Measles virus (MV) is a member of the paramyxovirus family and has a single stranded RNA genome. The viral genome encodes for six structural proteins: Haemagglutin (H), Fusion (F), Nucleoprotein (N), Phosphoprotein (P), Large (L) polymerase protein, and Matrix (M) protein and two non-structural proteins: C and V (Griffin, 2010). The structure of the virus is shown below.
Fig 1. The structure of the Measles virus
The majority of measles cases occur in children and in those who are fit and healthy, results in life long immunity without complications. Measles virus has been eliminated in the western world since 2000 through an efficient vaccine programme, however, it is a different scenario in developing countries were deaths arise due to lack of vaccine administration and malnourishment of children (Fontana et al, 2008).For example in 2008, 164 000 people died from measles virus of these 95% were in low-income countries (www.who.int/mediacentre/factsheets/fs286/en/). Although infection with MV produces an efficient immune response that is maintained for the rest of the individuals life, it also results in a transient state of immunosuppression that can last for several weeks. This leaves the patient susceptible to secondary infections by opportunistic pathogens which account for the majority of measles associated deaths (Sevet-Delprat et al, 2000).The exact mechanism of the immunosuppression is still unknown however many theories have been suggested.
Infection and Spread
The MV is spread through aerosol transmission in the cough or sneeze of an infected person. The virus is extremely contagious and can remain in the air or on a surface for up to two hours (Stalkup, 2002). The route of entry for the virus is through the respiratory tract and once infected, the virus will incubate for an average of 10-12 days before any symptoms are seen. Infection is initiated by the attachment of the H protein to the host cell receptors, which results in the fusion of the envelope of the virus with the host cell membrane.

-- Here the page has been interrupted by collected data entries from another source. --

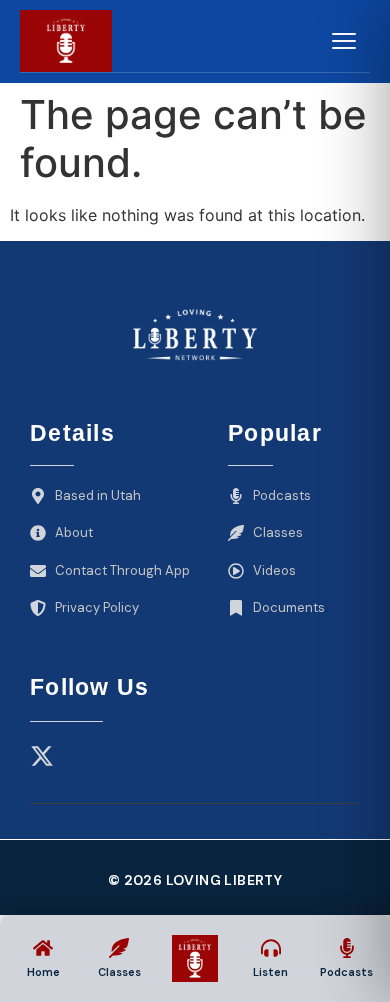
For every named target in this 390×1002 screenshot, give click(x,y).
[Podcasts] (347, 948)
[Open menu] (343, 41)
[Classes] (119, 948)
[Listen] (271, 948)
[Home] (43, 948)
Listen (270, 972)
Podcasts (346, 972)
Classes (119, 972)
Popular (275, 433)
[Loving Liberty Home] (66, 41)
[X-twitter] (42, 756)
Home (43, 972)
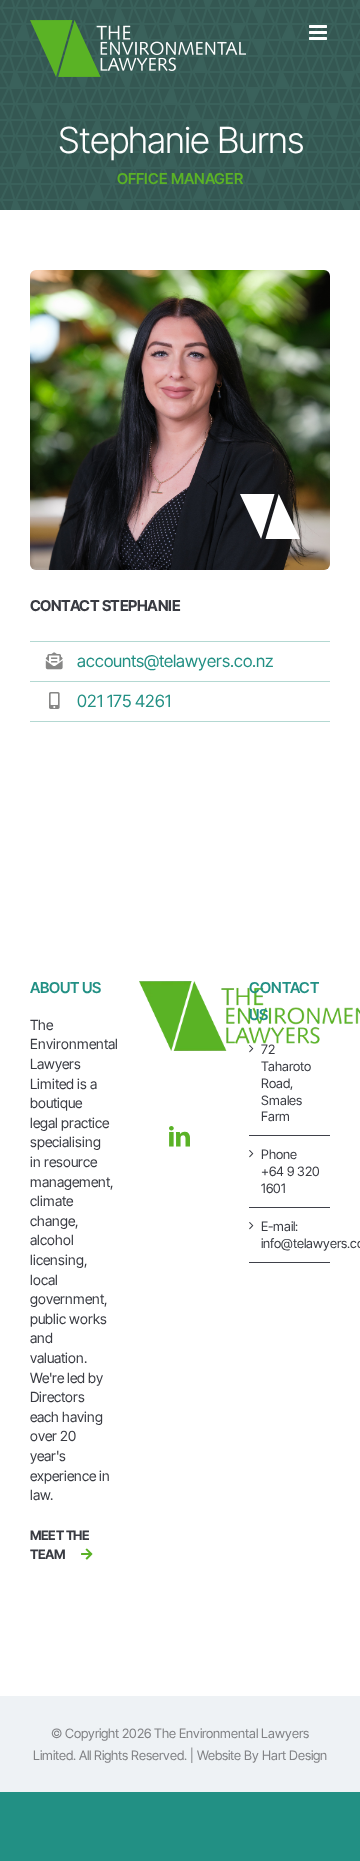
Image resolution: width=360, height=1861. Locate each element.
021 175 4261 (124, 701)
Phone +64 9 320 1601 (290, 1171)
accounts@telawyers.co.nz (175, 661)
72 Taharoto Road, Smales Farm (286, 1083)
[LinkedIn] (179, 1136)
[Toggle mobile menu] (319, 32)
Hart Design (294, 1755)
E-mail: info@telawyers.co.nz (290, 1234)
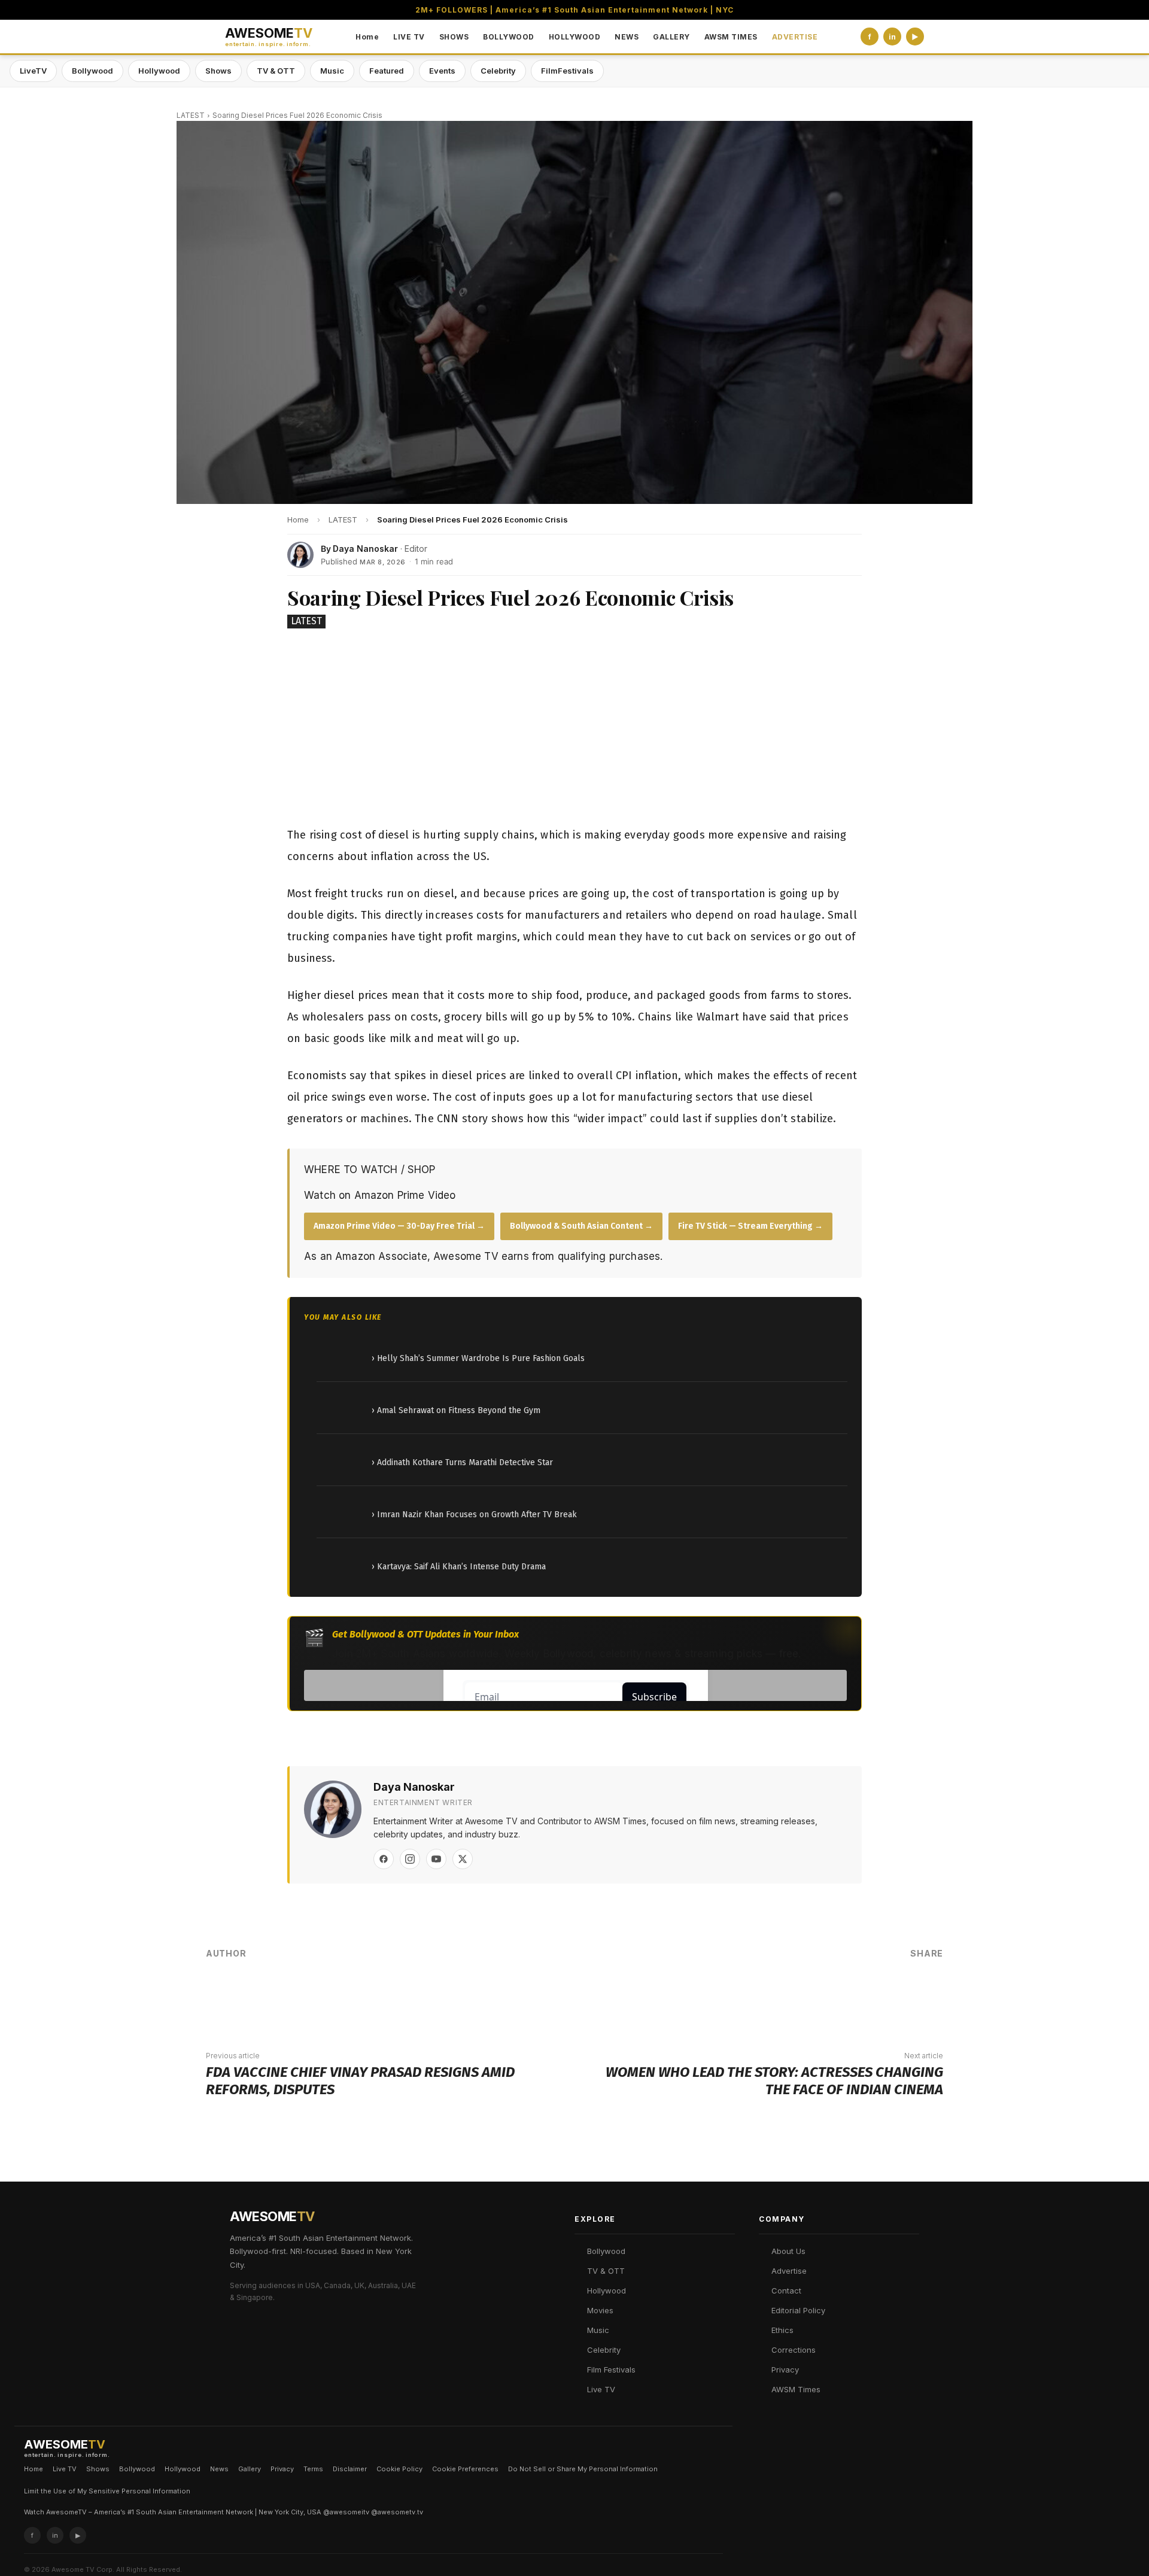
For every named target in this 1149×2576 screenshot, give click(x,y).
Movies (600, 2310)
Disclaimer (350, 2469)
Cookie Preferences (465, 2469)
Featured (386, 70)
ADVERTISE (795, 36)
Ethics (782, 2330)
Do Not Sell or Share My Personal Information (583, 2469)
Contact (786, 2290)
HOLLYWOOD (575, 36)
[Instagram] (410, 1859)
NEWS (627, 36)
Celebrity (498, 70)
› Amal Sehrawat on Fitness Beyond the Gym (456, 1410)
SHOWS (454, 36)
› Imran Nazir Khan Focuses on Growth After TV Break (474, 1514)
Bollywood (92, 70)
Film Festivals (611, 2369)
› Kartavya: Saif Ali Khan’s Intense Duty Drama (459, 1567)
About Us (788, 2251)
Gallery (249, 2469)
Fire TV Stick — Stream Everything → (750, 1226)
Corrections (793, 2350)
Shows (218, 70)
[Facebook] (383, 1859)
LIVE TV (409, 36)
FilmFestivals (567, 70)
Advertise (789, 2271)
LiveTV (33, 70)
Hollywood (159, 70)
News (219, 2469)
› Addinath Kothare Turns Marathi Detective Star (462, 1462)
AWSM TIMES (731, 36)
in (892, 36)
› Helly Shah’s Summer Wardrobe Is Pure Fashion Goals (478, 1358)
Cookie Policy (399, 2469)
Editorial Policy (798, 2310)
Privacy (785, 2369)
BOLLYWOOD (508, 36)
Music (332, 70)
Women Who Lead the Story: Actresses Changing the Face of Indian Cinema (774, 2081)
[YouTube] (436, 1859)
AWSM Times (795, 2389)
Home (367, 36)
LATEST (191, 115)
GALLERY (671, 36)
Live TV (601, 2389)
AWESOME (268, 36)
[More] (924, 1994)
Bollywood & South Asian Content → (581, 1226)
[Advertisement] (574, 729)
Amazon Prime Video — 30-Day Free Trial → (399, 1226)
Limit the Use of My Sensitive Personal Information (107, 2491)
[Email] (888, 1994)
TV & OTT (276, 70)
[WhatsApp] (852, 1994)
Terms (313, 2469)
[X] (462, 1859)
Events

This fusion of membranes causes the release of viral RNA into the host cell cytoplasm. After the RNA has replicated, using host cell machinery, new virus particles are assembled using the M protein and bud from the host cell membrane to infect other susceptible cells (Swart, 2008). The host cell receptors for the measles virus are CD46, a complement regulatory protein that is found on all nucleated cells and the Signalling Lymphocytic Activation Molecule (SLAM/CD150) which is found on the surface of both T and B lymphocytes as well as macrophages and mature Dendritic cells (DC) (Yanagi et al, 2006). In vitro studies have found that vaccine strains of the measles virus use CD46 and SLAM as their receptor however wild-type MV only recognizes CD150 (Ferreira et al, 2010). There has been some debate over the exact cell that is involved in the initial infection with MV. It had previously been thought that the virus infected epithelial cells lining the nasopharynx (Stalkup et al, 2002) however more recent studies have shown that these cells do not bear the MV receptors SLAM which facilitate wild-type viral infection therefore further studies are required to identify this unknown receptor . It has been suggested that alveolar macrophages and DC lining the respiratory tract are the initial cells involved in measles infection.This was demonstrated in a study using mice that expressed humanized SLAM. These mice were infected intranasally with wild type measles virus expressing green fluorescent protein. The nasal associated lymphoid tissue (NALT) was then extracted from these mice at different time points (1,2 or 3 days). Results showed that alveolar macrophages were the first cells to be infected by the measles virus and not the epithelial cells (Ferreira et al, 2010).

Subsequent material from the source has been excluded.